"In questi due mesi abbiamo raggiunto l'obbiettivo di appiattire la curva epidemica, per garantire sufficienti capacità negli ospedali, soprattutto per curare le persone più vulnerabili (malati cronici, anziani)... adesso sentiamo che la popolazione vuole ritornare alla normalità... il Consiglio Federale sta cercando di arrivare il più presto possibile a quella che potremmo chiamare una nuova normalità, ma senza mettere in pericolo le misure di contenimento dell'epidemia. Perché il virus non è morto, continua a essere tra noi". Così il capo del Dipartimento federale degli affari esteri Ignazio Cassis, ospite del Telegiornale RSI, sulla strategia del Governo contro il coronavirus, per far ripartire la Svizzera.
Tre tappe per ritrovare una certa normalità
"Come abbiamo chiuso progressivamente la società, così altrettanto progressivamente dovremo riaprirla - ha spiegato il consigliere federale -. Una prima tappa è prevista per il 27 aprile con qualche timida apertura, una seconda più consistente per l'11 di maggio, e una terza per l'8 giugno. Queste tre tappe sono lì ad indicare qual'è la strada da compiere. E la distanza tra una tappa e l'altra è finalizzata a permetterci di sviluppare tutti gli strumenti di cui abbiamo bisogno per monitorare con grande attenzione la situazione e, nell'eventualità di un nuovo focolaio e di nuovi casi, di essere in grado di intervenire subito. In modo che non ci sia una seconda curva epidemica, cosa che dobbiamo assolutamente evitare. Le scuole, come i posti di lavoro, i musei, il tempo libero... tutto questo rientra in questa progressione graduale che dovrebbe portarci, per la fine di giugno, a ritrovare una certa normalità".
Anche il Ticino seguirà le stesse regole
“Questa crisi è unica - ha sottolineato Cassis -. Dalla fine della Seconda Guerra Mondiale non c'è mai stata una crisi così importante né in Svizzera né sul piano mondiale. Questa crisi ha obbligato il Consiglio federale, sulla base del diritto dell’urgenza, a decidere tante cose, ad avere molto più potere di quello che normalmente ha, e quindi anche più potere sul funzionamento dei cantoni, proprio per evitare che ci sia una risposta scoordinata a un pericolo che mette in discussione la nostra sicurezza. In questo senso, con il Ticino, c'è stata una grossa comprensione perché, per motivi geografici, è stato raggiunto più facilmente da questa ondata epidemica che ha colpito il Nord Italia. Evidentemente la geografia, in questo caso, ha messo il Ticino in una situazione speciale che è stata riconosciuta. Con un dialogo costante e quotidiano, anche tra me e il presidente del Governo Cantonale, abbiamo potuto, passo per passo, trovare soluzioni adeguate. E’ comunque chiaro che, adesso, nella fase di rientro della crisi anche il Canton Ticino seguirà le stesse regole di tutti gli altri cantoni svizzeri”.

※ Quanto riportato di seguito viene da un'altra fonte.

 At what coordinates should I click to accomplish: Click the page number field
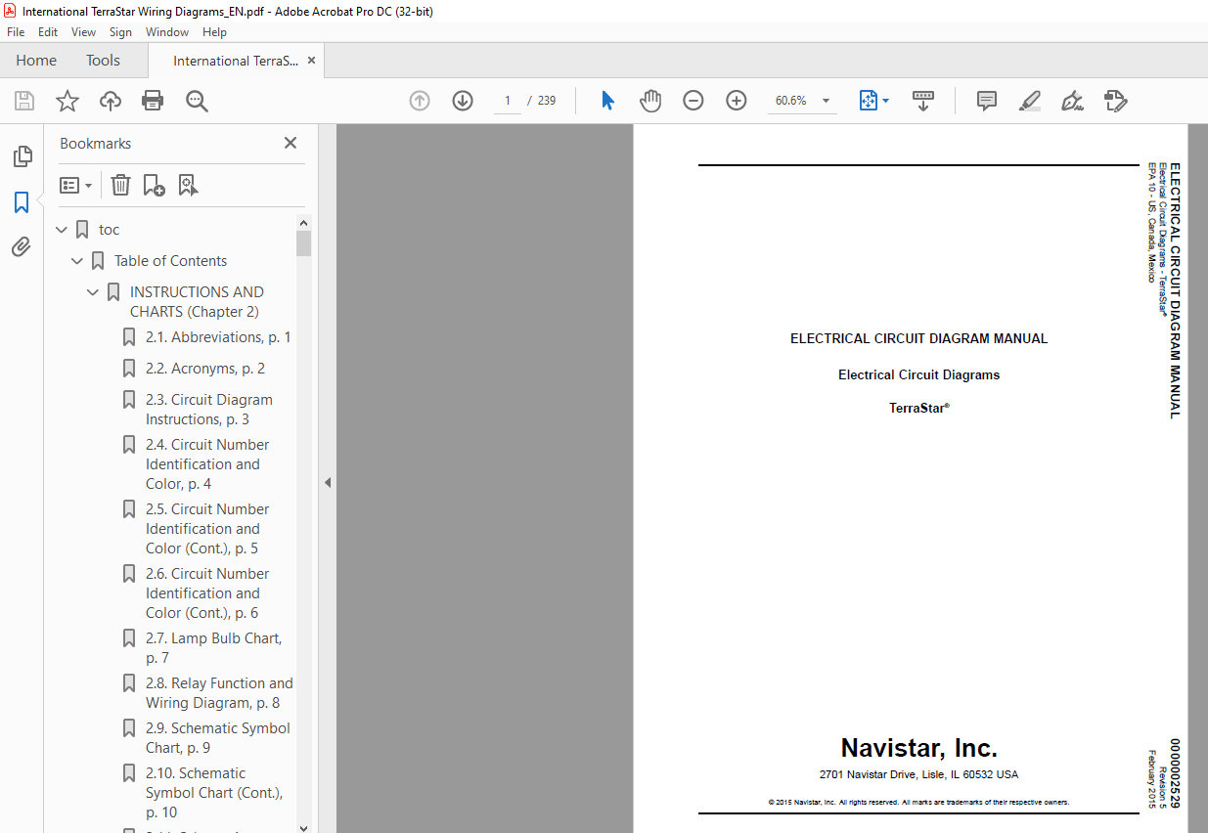tap(507, 101)
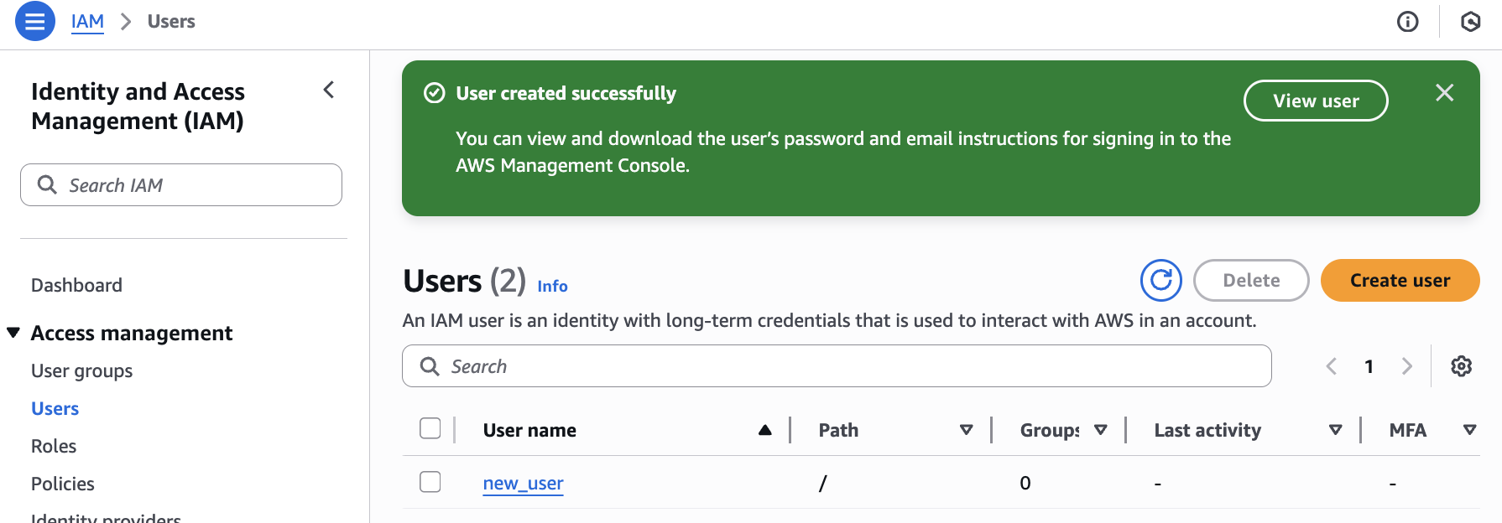The height and width of the screenshot is (523, 1502).
Task: Navigate to User groups in sidebar
Action: coord(81,370)
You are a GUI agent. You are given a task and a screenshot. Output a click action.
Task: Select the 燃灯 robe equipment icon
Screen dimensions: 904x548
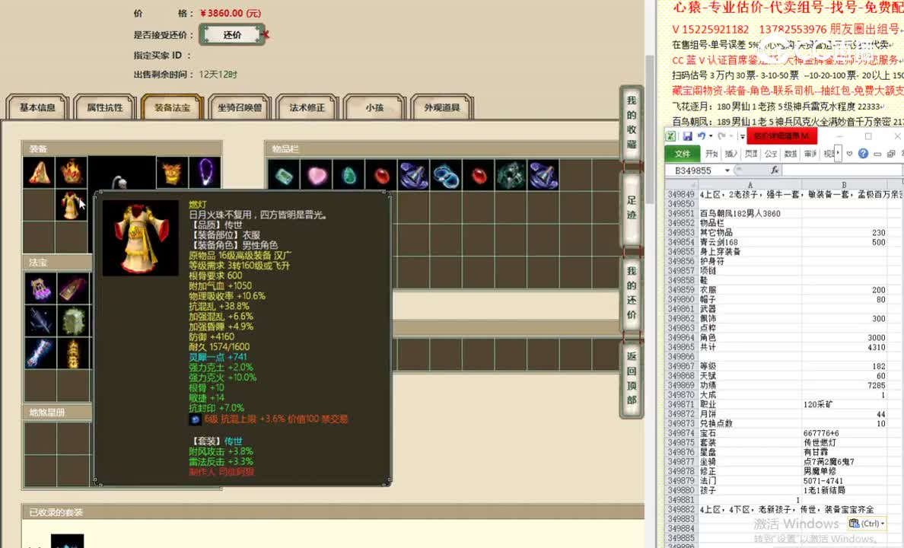click(x=72, y=204)
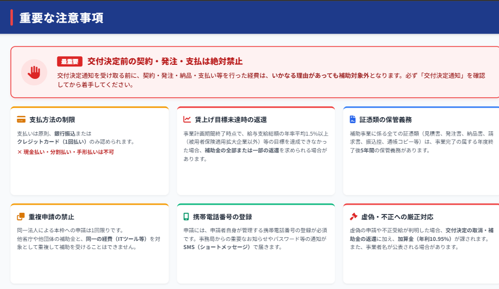Click the document icon beside 証憑類の保管義務
The image size is (499, 289).
click(353, 119)
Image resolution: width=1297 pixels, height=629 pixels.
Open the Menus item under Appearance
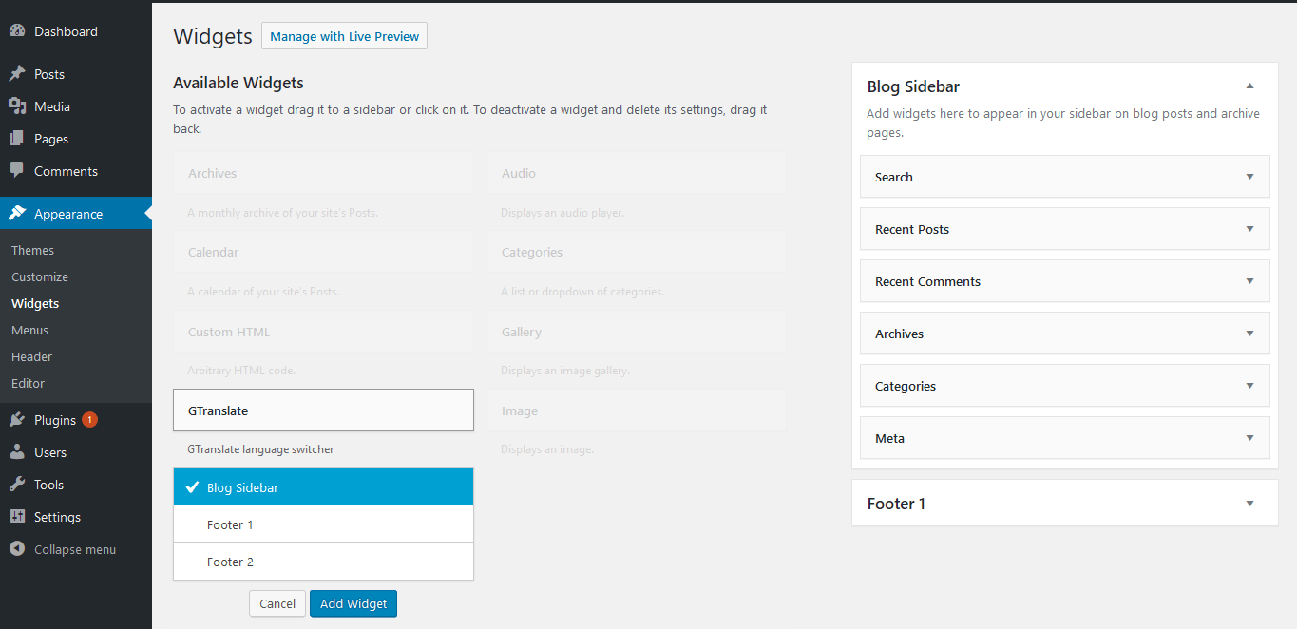click(x=29, y=330)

Dovremo chiamarla normalità 2.0
Dopo questa crisi, ha spiegato Cassis, la nostra vita non sarà più la stessa. "Non sarà la normalità che conoscevamo prima. Non dimentichiamo che siamo in una recessione mondiale, che abbiamo aumentato il debito pubblico in 4 settimane da 100 a 160 miliardi di franchi. Più presto usciamo da questa crisi e meno grosse saranno le perdite. Ogni giorno perdiamo mezzo miliardo di franchi. Questi sono soldi della popolazione. Sono soldi che le nuove generazioni dovranno riportare nelle casse dello Stato per poter affrontare fra 30 anni una simile evenienza. Quindi saremo felici di poter riuscire a ritrovare per ognuno un posto di lavoro e per ognuno un reddito adeguato. Sul piano mondiale ci sarà indubbiamente più povertà. Paesi fragili, che già sono in bilico, finiranno in una situazione importante di povertà, ma anche Paesi molto sviluppati (gli Stati Uniti, il continente europeo) si troveranno in una situazione dove non si avrà più lo stesso benessere che abbiamo conosciuto fino a fine gennaio. Più si riesce a ridurre la perdita, più facile sarà ritrovare la strada, ma di sicuro dovremo chiamarla “normalità 2.0”.